Add 134 to every coordinate in the answers, then write out again every line in the stretch from the line containing "Click 2d timestamp" through the end of the data, requests included. Leave the pictures out of your answer.
--- --- ---
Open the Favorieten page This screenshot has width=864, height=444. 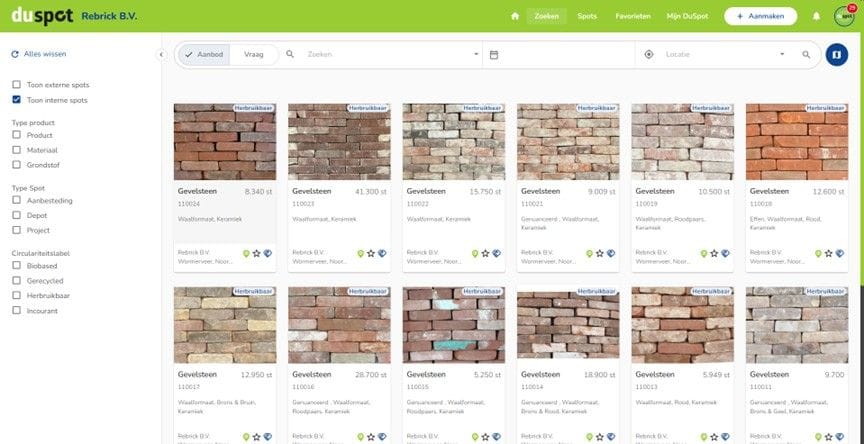click(x=633, y=16)
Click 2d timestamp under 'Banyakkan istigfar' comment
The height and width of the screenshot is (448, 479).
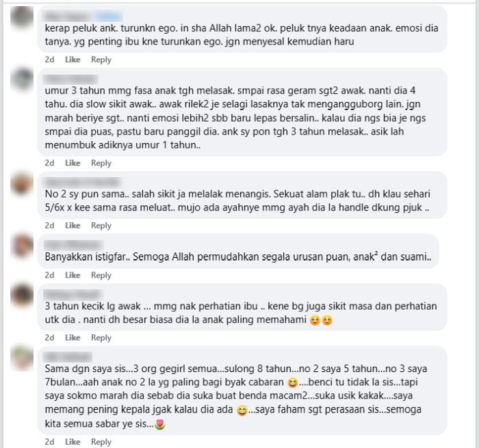pyautogui.click(x=49, y=275)
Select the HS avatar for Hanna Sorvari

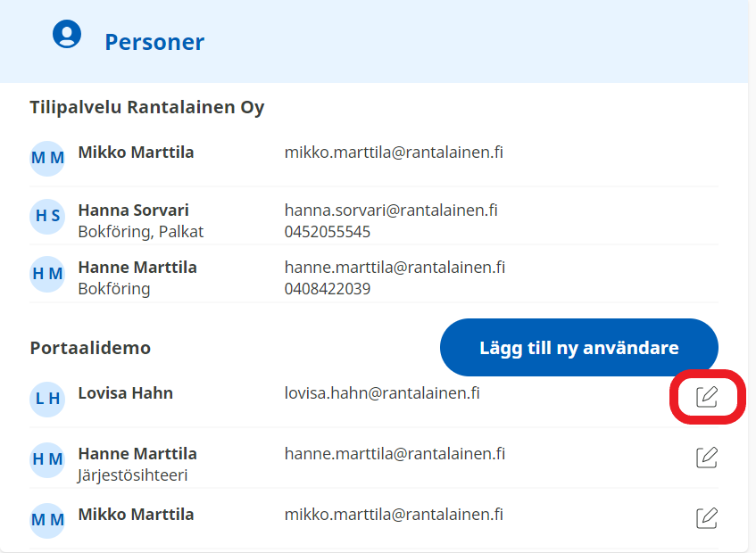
--- --- ---
COMPLETED EXERCISE:
Click 2d timestamp under 'Banyakkan istigfar' comment
The height and width of the screenshot is (448, 479).
pyautogui.click(x=183, y=409)
Select the HS avatar for Hanna Sorvari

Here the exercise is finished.